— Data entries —
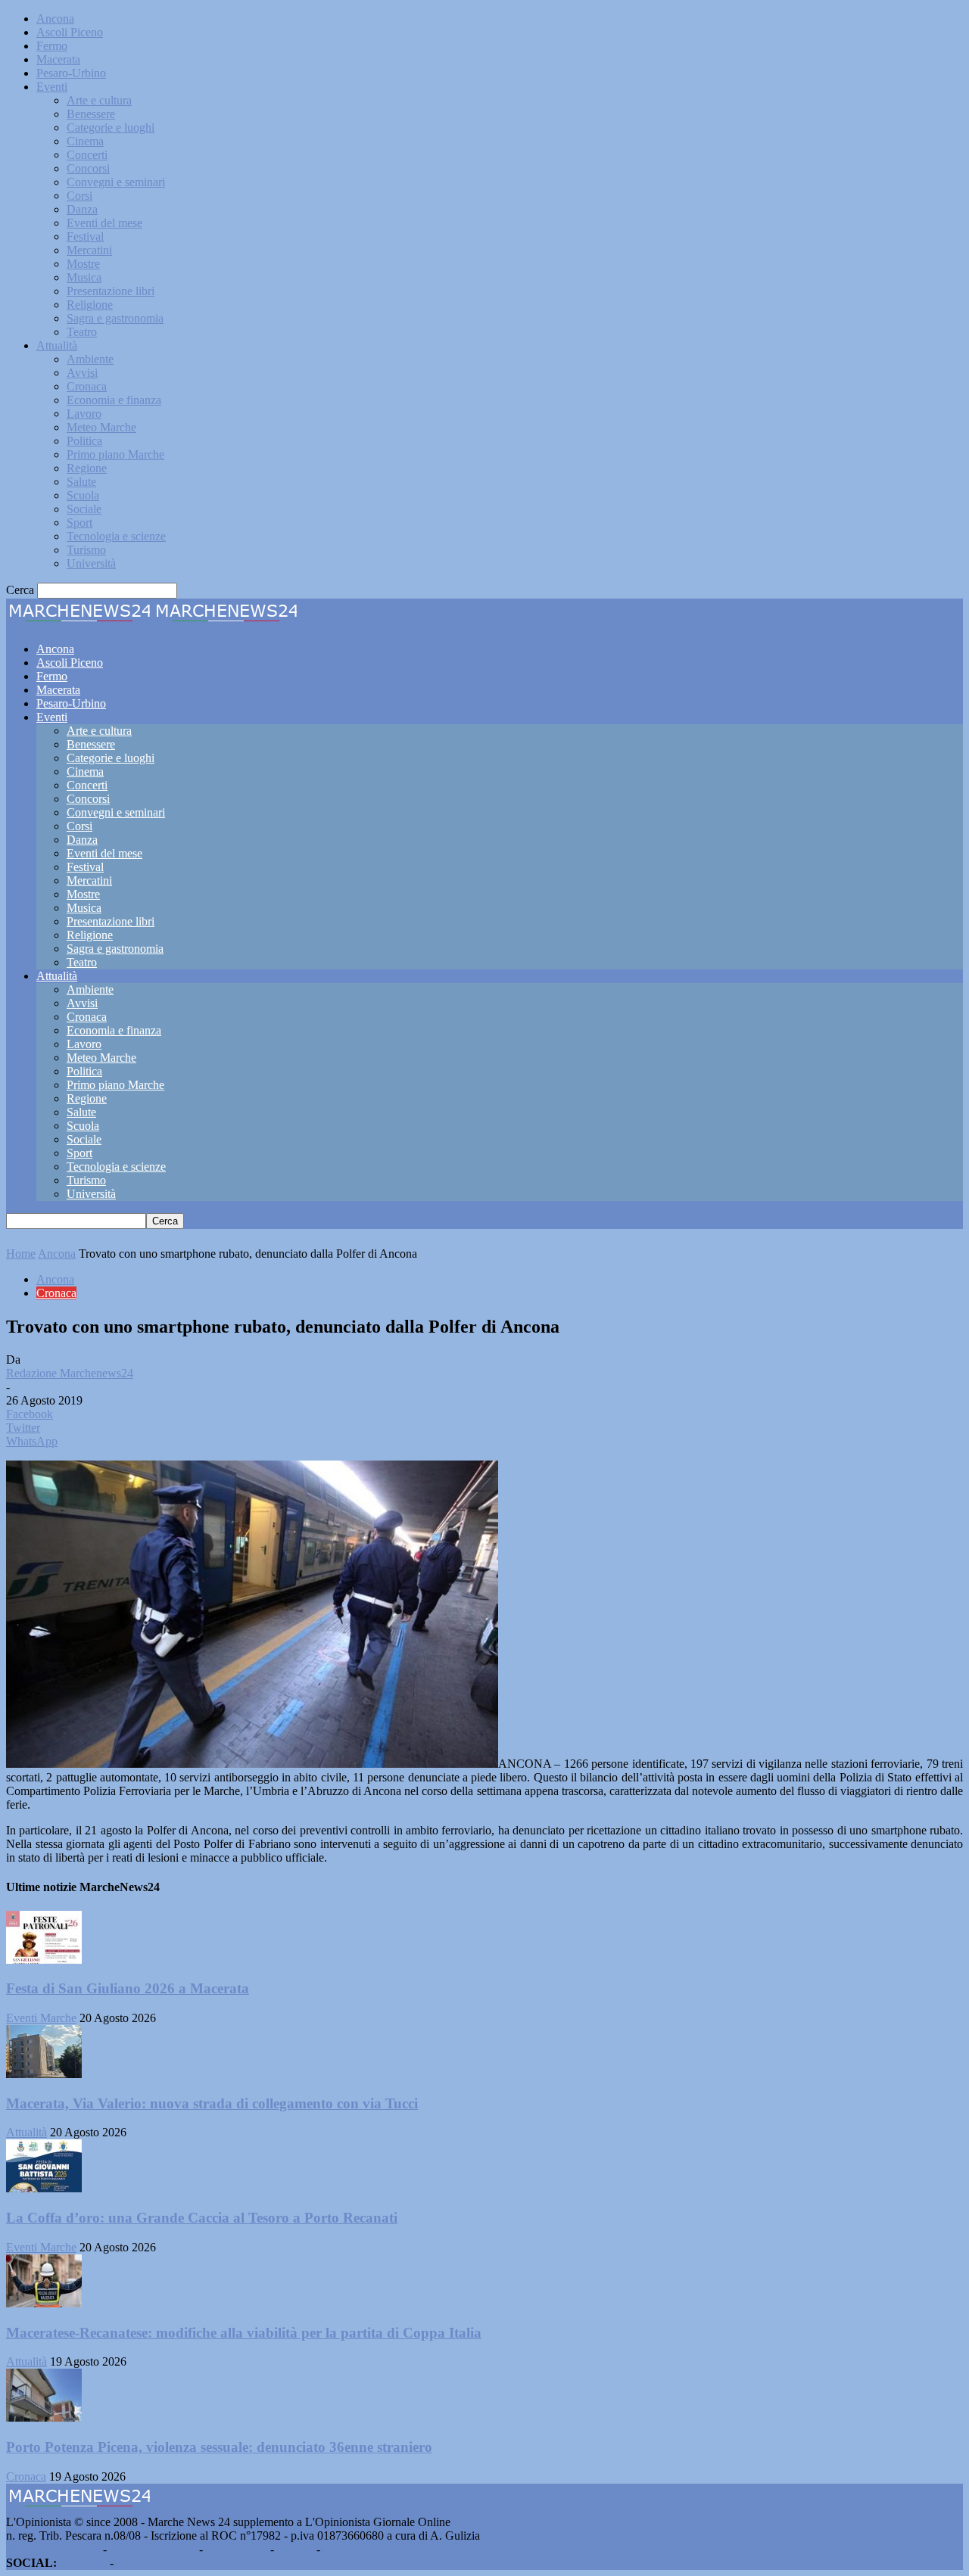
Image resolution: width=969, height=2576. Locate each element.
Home (21, 1253)
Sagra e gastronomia (115, 318)
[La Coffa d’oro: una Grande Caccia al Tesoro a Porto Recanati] (44, 2188)
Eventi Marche (41, 2017)
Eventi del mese (104, 222)
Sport (79, 522)
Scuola (83, 495)
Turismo (86, 549)
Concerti (87, 154)
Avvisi (82, 372)
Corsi (79, 195)
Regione (87, 468)
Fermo (51, 45)
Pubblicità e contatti (53, 2549)
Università (91, 563)
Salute (81, 481)
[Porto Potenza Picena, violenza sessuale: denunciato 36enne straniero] (44, 2417)
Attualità (56, 345)
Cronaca (87, 386)
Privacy (295, 2549)
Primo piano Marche (115, 454)
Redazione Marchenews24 (69, 1373)
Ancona (55, 18)
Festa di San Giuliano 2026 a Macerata (127, 1988)
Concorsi (88, 168)
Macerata (58, 59)
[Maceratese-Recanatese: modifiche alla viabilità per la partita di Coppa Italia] (44, 2303)
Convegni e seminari (116, 182)
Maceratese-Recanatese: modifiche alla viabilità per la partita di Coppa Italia (243, 2333)
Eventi (51, 86)
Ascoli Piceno (69, 32)
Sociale (84, 508)
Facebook (83, 2562)
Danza (82, 209)
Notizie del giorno (153, 2549)
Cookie (340, 2549)
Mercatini (89, 250)
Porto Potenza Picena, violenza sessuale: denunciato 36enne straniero (219, 2447)
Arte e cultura (99, 100)
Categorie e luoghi (110, 127)
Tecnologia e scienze (116, 536)
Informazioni (236, 2549)
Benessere (91, 113)
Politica (84, 440)
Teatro (82, 331)
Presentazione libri (110, 291)
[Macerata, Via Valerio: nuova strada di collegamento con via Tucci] (44, 2073)
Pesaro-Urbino (71, 73)
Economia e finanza (114, 400)
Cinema (85, 141)
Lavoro (84, 413)
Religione (90, 304)
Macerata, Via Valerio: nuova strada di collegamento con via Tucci (212, 2103)
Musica (84, 277)
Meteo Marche (101, 427)
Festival (85, 236)
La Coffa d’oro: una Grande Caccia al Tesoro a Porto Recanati (201, 2218)
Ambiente (90, 359)
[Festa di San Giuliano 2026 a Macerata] (44, 1959)
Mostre (83, 263)
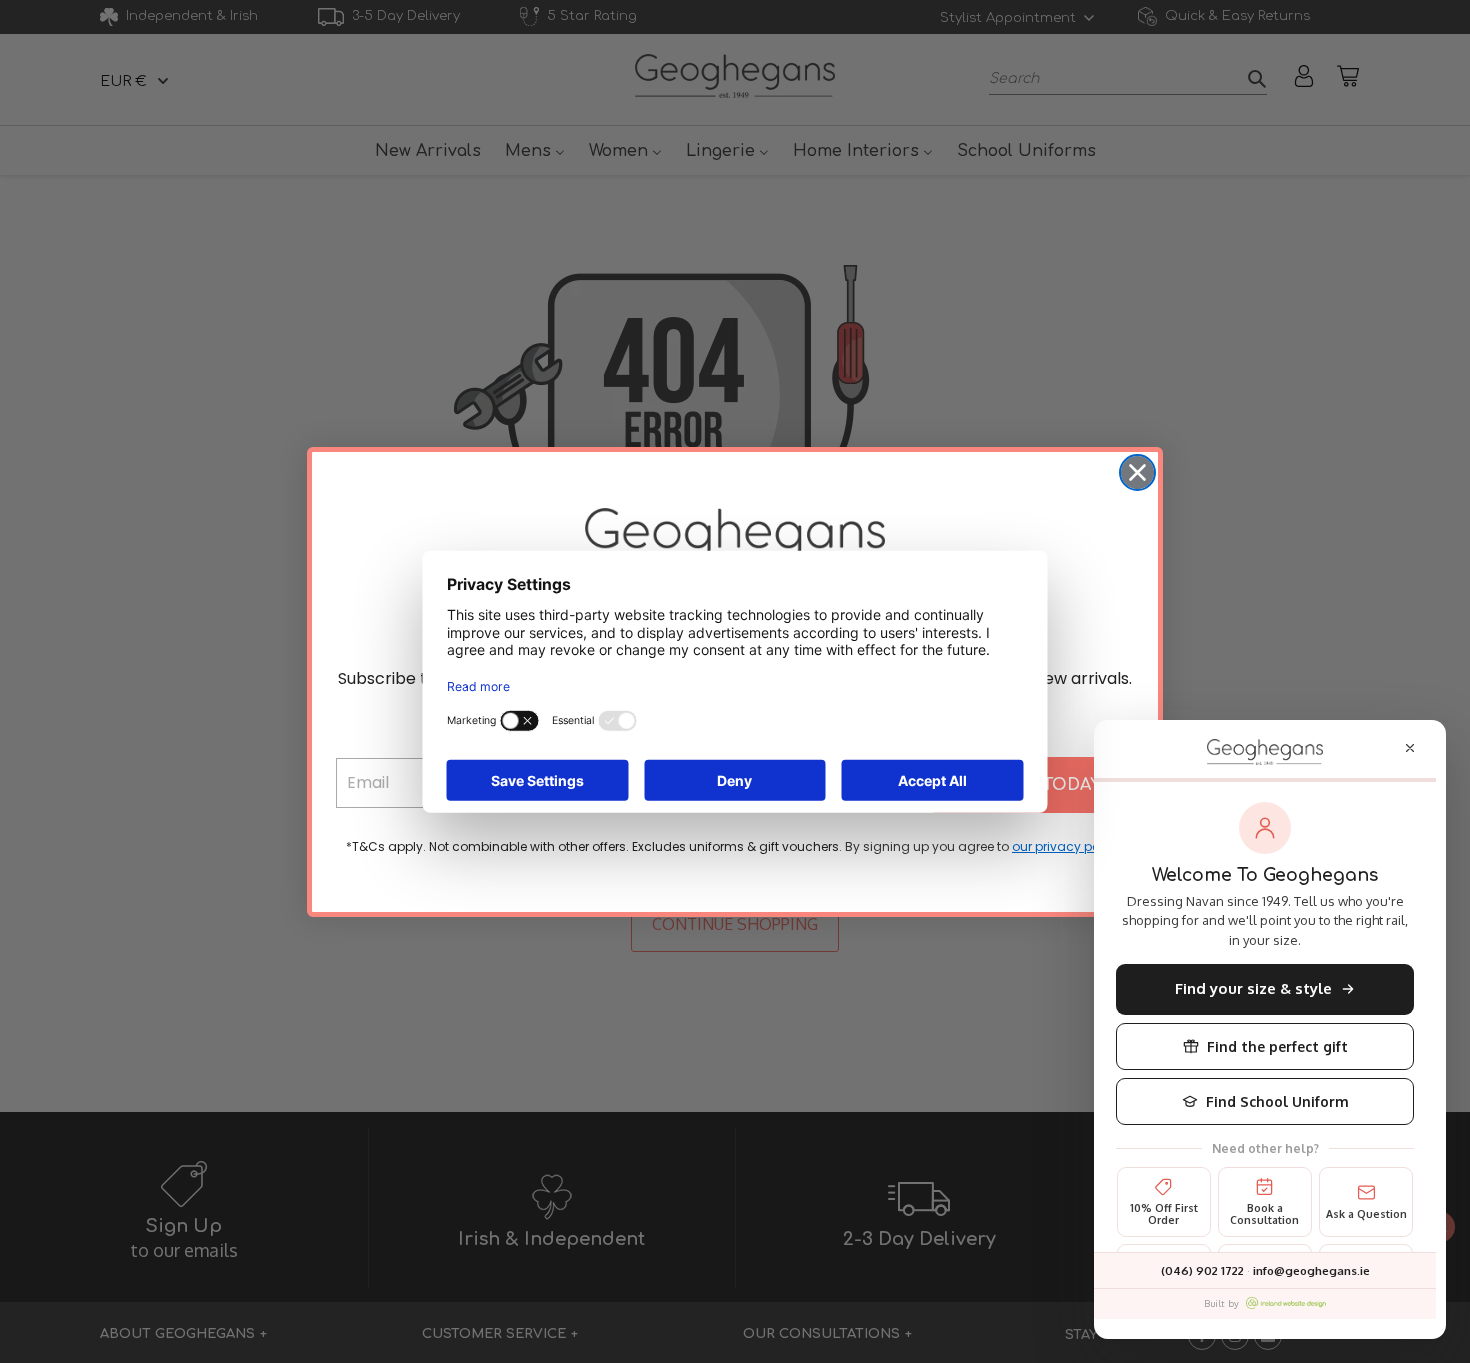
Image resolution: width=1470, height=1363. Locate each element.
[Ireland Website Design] (1286, 1303)
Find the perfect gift (1277, 1046)
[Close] (1410, 748)
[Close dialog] (1137, 472)
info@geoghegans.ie (1311, 1270)
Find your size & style (1253, 988)
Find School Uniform (1277, 1101)
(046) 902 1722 (1202, 1270)
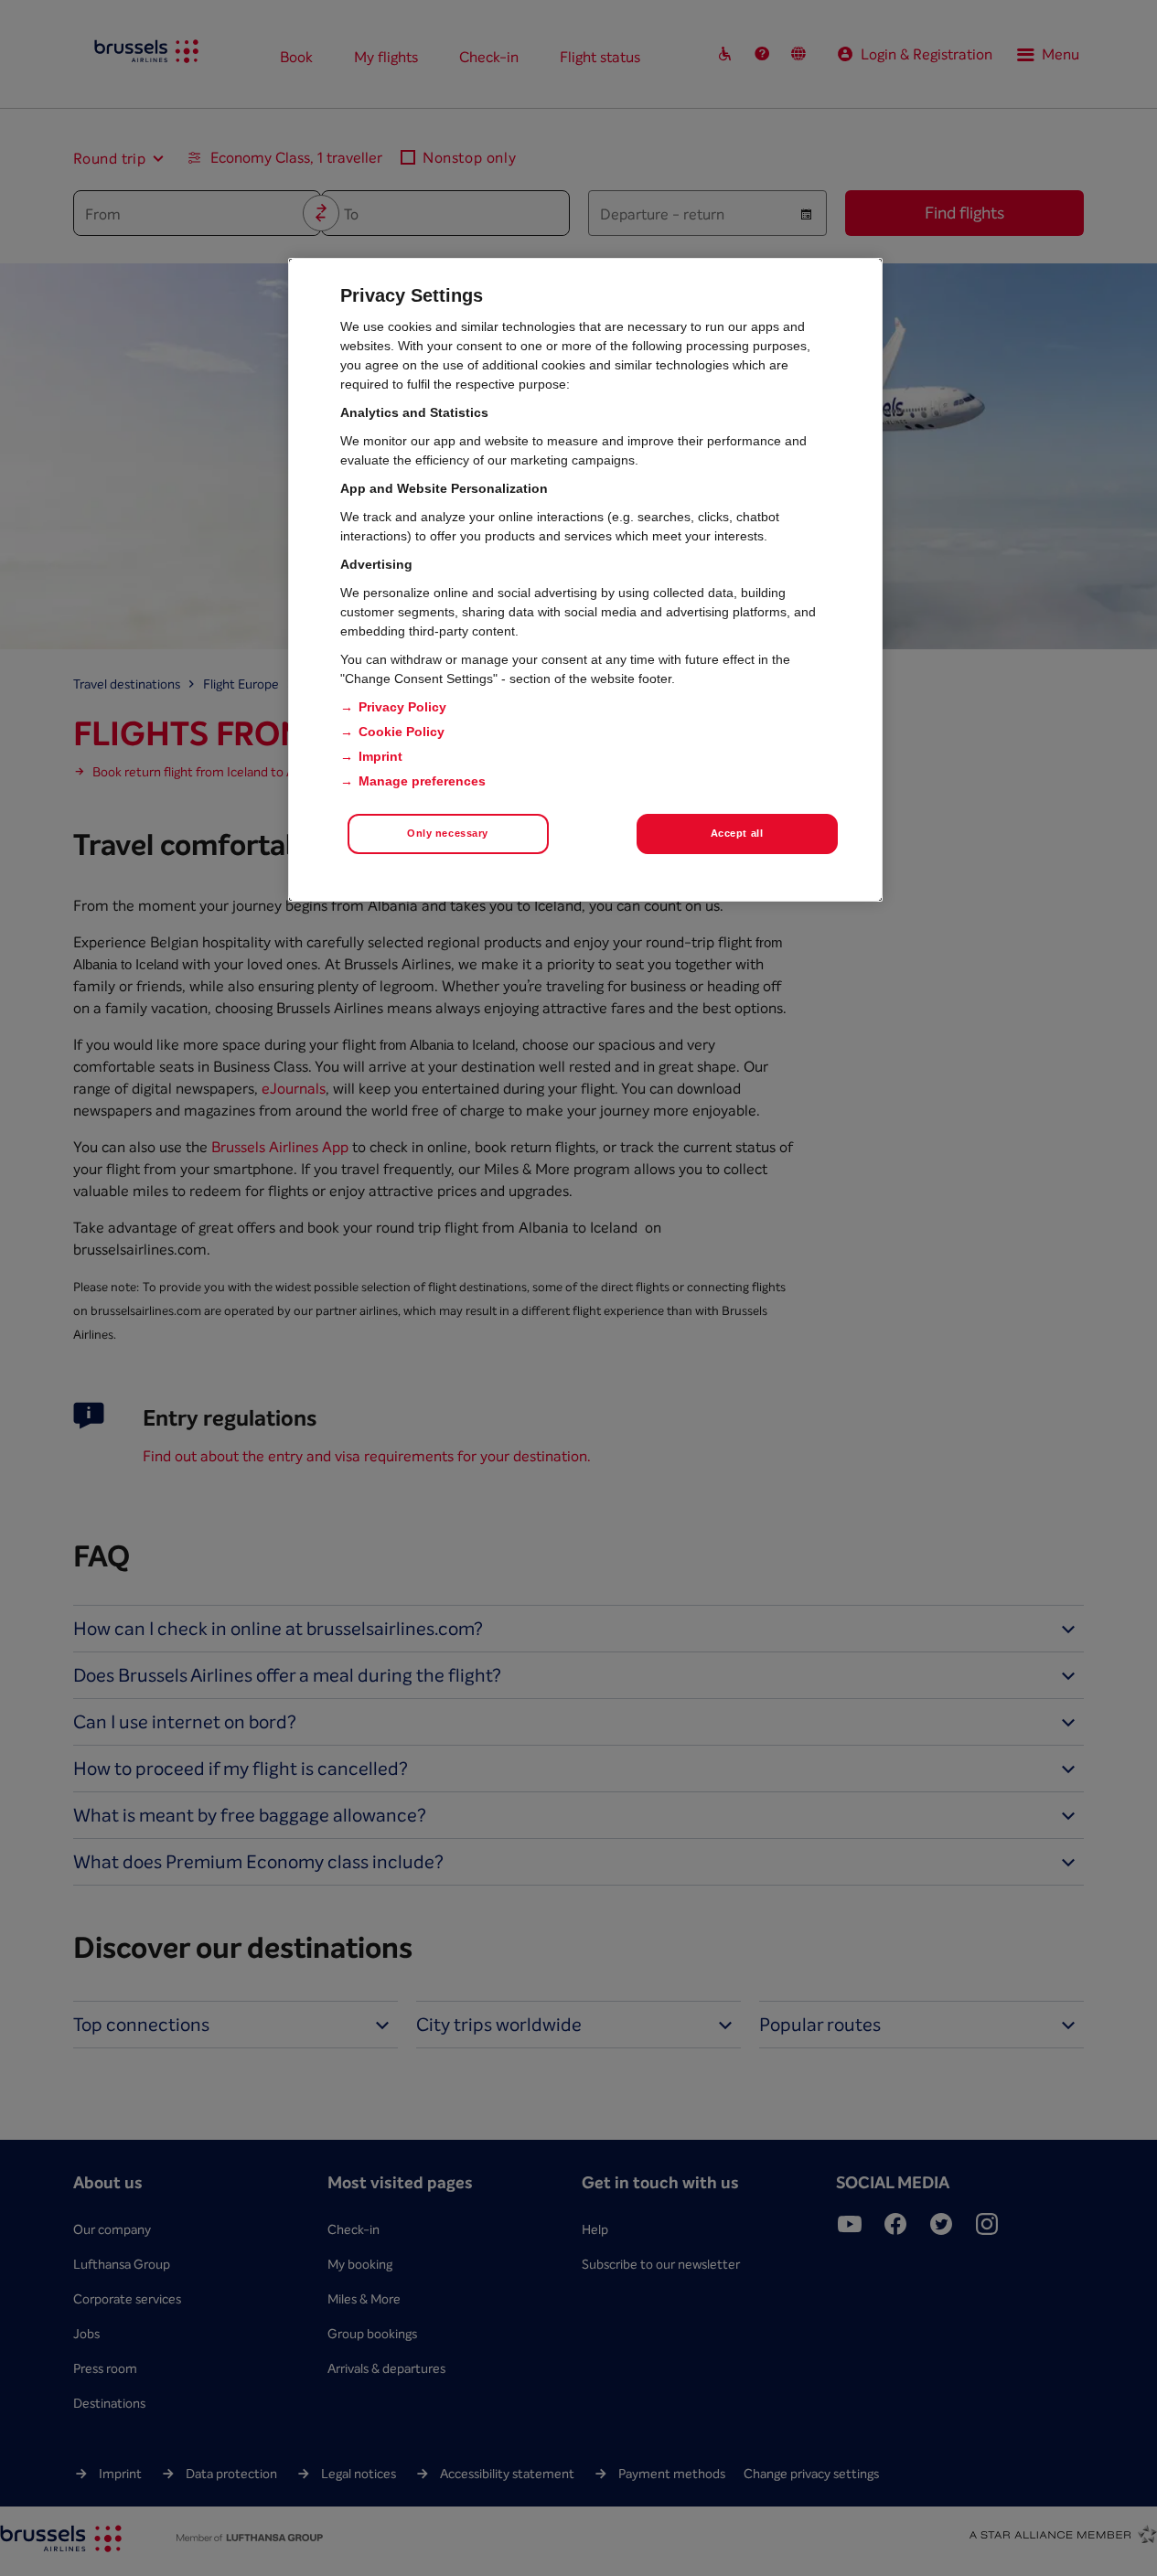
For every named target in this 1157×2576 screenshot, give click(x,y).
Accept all (737, 833)
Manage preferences (422, 781)
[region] (585, 580)
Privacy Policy (402, 707)
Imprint (380, 756)
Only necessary (447, 833)
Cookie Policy (402, 731)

— INSTRUCTIONS TO FOLLOW —
Nothing but the lines from the top of the data above through the line containing "Scuola (83, 495)" should be output, exactly as written and without the pictures.

— EXERCISE OUTPUT —
Image resolution: width=969, height=2576. Locate each element.
Home (21, 1253)
Sagra e gastronomia (115, 318)
[La Coffa d’oro: una Grande Caccia al Tesoro a Porto Recanati] (44, 2188)
Eventi Marche (41, 2017)
Eventi del mese (104, 222)
Sport (79, 522)
Scuola (83, 495)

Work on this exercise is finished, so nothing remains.